The Volunteers have been up and down so far this season, playing some good teams tough while losing to a couple teams of inferior talent. (Sound familiar?)
Tennessee looks to forward Vincent Yarbrough as the first option on offense, and Yarbrough responds by averaging nearly twenty points per contest. He is joined along the Vols three-forward front line by the recently returned Marcus Haislip and the powerful Ron Slay. Freshman Bradon Crump provides even more depth to Tennessee's frontcourt.
The Vol front line is somewhat unorthodox, in that they don't play a true center. Yarborough and Slay are very comfortable out to the three point line, while Haislip is very moble operating from the high post, where he is a threat to either shoot or put the ball on the floor for a power move to the hoop.
At guard, Tennessee is not quite as strong, but still good enough to burn defenses who sag off on the front liners. Thaydeus Holden and Jon Higgins each shoot well over 40% from three point land, but can be vulnerable to pressure.
The three pointer is UT's strong suit. One of every four field goals the Vols make is a three, and they are shooting over 40% from behind the arc.
WVU's Josh Yeager and Chris Moss vs. Tennessee's Vincent Yarbrough and Ron Slay
We're using a doubleheaded matchup this week, because we're not sure which Mountaineer will be on which Volunteer. We do know, hoever, that the winner of this matchup will win the game.
WVU 0-0, 6-2
UT 0-0, 5-4
|Sat 12/22 1:00 PM|
WVU leads 3-2
|TV: ESPN Game Plan
Local TV in WV
|Line: UT -9|
Moss will have to come out away from the basket to defend his man, while Yeager will likely see some time on the blocks and in the paint as his man posts him up.
It will be interesting to see how each player responds to the challenge before him, and also how Tennessee coach Buzz Peterson utilizes his multifaceted weapons against WVU's front line.
WVU: Jonathan Hargett (Knee) - Questionable
UT: Andy Ikeakor (Foot) - Out
Del Baker (Ankle) - Probable
After the Duquense game, this is one of those contests that most Mountaineer fans will be conceding as a defeat. Tennessee's strong front line figures to dominate West Virginia on the glass, while the Vols three point attack is expected to tear gaps in WVU's average defense.

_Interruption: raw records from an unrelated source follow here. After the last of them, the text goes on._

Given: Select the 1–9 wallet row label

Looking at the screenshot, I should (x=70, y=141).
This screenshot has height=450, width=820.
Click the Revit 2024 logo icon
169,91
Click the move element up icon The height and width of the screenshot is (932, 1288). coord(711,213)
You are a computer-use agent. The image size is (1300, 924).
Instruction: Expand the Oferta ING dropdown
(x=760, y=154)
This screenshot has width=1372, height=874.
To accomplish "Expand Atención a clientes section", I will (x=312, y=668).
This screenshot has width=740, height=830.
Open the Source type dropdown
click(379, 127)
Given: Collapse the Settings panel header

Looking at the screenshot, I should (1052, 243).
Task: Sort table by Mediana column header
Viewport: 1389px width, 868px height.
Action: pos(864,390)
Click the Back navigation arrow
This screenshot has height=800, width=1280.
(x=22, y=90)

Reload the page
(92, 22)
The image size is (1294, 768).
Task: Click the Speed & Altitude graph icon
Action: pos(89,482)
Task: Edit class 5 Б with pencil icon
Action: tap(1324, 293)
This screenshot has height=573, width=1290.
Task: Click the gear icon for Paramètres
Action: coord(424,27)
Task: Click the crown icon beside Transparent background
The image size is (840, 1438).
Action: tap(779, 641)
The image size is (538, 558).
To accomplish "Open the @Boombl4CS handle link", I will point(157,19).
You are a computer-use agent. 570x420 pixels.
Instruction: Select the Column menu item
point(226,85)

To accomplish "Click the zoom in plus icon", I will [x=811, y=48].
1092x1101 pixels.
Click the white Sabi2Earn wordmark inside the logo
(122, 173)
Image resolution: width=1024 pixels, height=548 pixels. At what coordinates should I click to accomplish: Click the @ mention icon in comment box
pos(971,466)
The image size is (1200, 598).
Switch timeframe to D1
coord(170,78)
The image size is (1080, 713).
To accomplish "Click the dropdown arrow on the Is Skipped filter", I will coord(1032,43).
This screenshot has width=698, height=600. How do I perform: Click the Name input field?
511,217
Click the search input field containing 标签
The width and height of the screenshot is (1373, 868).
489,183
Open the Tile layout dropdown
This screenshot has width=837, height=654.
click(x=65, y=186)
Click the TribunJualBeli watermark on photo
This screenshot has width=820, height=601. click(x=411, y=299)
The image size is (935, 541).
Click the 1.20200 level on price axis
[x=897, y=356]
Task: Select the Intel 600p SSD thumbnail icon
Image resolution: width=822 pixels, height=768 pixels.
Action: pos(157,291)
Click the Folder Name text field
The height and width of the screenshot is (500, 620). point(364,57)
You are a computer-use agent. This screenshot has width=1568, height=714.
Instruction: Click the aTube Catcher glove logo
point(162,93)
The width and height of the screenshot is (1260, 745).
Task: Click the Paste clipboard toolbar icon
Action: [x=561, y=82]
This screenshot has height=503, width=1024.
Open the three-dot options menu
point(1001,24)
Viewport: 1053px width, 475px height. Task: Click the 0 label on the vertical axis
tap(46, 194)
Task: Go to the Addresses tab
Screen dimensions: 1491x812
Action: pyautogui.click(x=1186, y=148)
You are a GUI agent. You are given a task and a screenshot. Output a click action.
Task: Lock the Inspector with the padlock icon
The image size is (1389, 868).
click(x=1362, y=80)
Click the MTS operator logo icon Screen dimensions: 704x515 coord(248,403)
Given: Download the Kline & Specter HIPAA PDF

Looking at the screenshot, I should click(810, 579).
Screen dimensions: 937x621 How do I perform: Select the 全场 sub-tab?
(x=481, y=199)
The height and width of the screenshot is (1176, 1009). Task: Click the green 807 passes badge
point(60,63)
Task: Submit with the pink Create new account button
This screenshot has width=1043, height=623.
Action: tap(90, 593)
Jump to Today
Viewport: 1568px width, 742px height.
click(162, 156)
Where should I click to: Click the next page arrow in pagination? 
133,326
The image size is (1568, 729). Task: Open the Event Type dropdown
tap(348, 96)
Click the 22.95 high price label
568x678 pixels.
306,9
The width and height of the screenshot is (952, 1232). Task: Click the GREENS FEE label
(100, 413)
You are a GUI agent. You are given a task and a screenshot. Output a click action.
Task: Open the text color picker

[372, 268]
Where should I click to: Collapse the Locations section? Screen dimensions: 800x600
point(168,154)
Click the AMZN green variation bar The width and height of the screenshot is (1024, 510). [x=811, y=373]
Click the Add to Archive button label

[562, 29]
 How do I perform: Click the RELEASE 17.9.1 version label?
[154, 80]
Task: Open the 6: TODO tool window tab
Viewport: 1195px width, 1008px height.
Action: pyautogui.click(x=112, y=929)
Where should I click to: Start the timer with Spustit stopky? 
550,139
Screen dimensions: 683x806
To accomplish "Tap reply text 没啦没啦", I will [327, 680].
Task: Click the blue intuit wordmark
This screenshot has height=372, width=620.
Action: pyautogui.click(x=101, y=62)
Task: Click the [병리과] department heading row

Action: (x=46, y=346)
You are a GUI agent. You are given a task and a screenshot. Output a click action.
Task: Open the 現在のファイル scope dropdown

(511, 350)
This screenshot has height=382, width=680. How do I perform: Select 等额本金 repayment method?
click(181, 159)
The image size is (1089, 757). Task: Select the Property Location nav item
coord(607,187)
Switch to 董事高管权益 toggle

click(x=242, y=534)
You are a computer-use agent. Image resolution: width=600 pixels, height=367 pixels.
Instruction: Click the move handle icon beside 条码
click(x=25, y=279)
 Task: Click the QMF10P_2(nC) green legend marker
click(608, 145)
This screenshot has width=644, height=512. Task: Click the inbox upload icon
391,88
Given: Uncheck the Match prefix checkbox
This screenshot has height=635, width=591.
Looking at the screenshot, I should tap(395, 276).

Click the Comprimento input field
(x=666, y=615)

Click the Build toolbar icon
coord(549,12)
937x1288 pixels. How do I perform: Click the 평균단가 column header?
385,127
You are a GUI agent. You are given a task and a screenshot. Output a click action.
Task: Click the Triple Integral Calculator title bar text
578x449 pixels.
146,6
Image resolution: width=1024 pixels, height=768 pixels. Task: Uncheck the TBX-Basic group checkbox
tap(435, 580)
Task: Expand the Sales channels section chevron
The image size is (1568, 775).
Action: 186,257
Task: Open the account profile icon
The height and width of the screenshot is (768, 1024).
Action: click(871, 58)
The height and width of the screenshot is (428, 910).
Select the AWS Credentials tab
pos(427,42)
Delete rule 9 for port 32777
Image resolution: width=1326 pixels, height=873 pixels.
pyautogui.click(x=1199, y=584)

Many times, however, things don't go as expected. Watch for WVU to go with their pressing lineup early and often to try to force turnovers from the Vols. Tennessee has 161 turnovers so far this season (that's even a higher rate than WVU), so getting them out of control would seem to be a priority.
We also wouldn't be surprised to see the starting lineup juggled a bit. Might we see Armstead and Schifino at the guards? With Jonathan Hargett's knee woes, we could see a totally different rotation int he backcourt. Could WVU counter with its own three forward look of Briggs, Yeager and Moss?
No matter who is in the game, WVU has to limit second chances. West Virginia has been far too generous in allowing second and third shots to its opponents. With Tennessee firing often from long distances, long rebounds and gaps in the defense offer opportunities on the offensive glass. WVU has to nip those in the bud to have a chance to grab a victory.
West Virginia needs four wins to become just the 19th NCAA Division I school to reach the 1,400 win plateau. Tennessee has 1,284 wins.
* * *
Tennessee and West Virginia have met in the postseason one time. In the first round of the 1989 NCAA Tournament, the 17th-ranked Mountaineers defeated Tennessee, 84-68.
* * *
Tennessee has won 38 straight non-conference games at home.